An uproar in parliament ensued where Awami League lawmakers demanded that the book must be banned and its copies will be confiscated. They also demanded filing a sedition case against the writer, who is also a sector commander of the liberation war. Awami League lawmaker Sheikh Fazlul Karim Selim said that the book "has distorted historic facts and violated the country's constitution by giving such misleading information on Bangabandhu.""I am in doubt whether he wrote the book by taking huge amount of money from any agency," he added. Mohammed Nasim said "Bangabandhu Sheikh Mujibur Rahman awarded AK Khandaker with the Bir Uttam honours but he (Khandaker) insulted the father of the nation by extending his support to Khondaker Mostaq Ahmad. Prime Minister Sheikh Hasina made him a minister but now he wrote a book against Bangabandhu."

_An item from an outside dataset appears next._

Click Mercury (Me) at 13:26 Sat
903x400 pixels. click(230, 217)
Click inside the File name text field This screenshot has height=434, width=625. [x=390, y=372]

In response, Khandaker resigned from the Sector Commanders Forum. He was then declared persona non grata in the district of Gazipur and pro-government lawyers demanded withdrawal of all of his titles. As a result of the uproar, he withdrew that part and some other related parts of the book and also formally apologized to the nation for giving wrong information about Sheikh Mujib on 11 August 2019.

==Illness and death==
Abdul Karim Khandker was admitted to Combined Military Hospital (Dhaka) on 7 December 2025 and died from old age complications on 20 December 2025 at the age of 95.

His funeral prayers (namaz-e-janaza) and state funeral parade were held at the BAF Base Bashar Parade Ground (National Parade Ground) in Tejgaon, Dhaka. He was buried at the Shaheen Graveyard with state honors.

==Awards and decorations==

| Bir Uttom (Great Valiant Hero) | Sitara-e-Harb 1965 War (War Star 1965) | Tamgha-e-Jang 1965 War (War Medal 1965) | Tamgha-e-Jamhuria (Republic Commemoration Medal) 1956 |

==Legacy==
BAF Base Bir Uttom A. K. Khandker was named after him in 2025.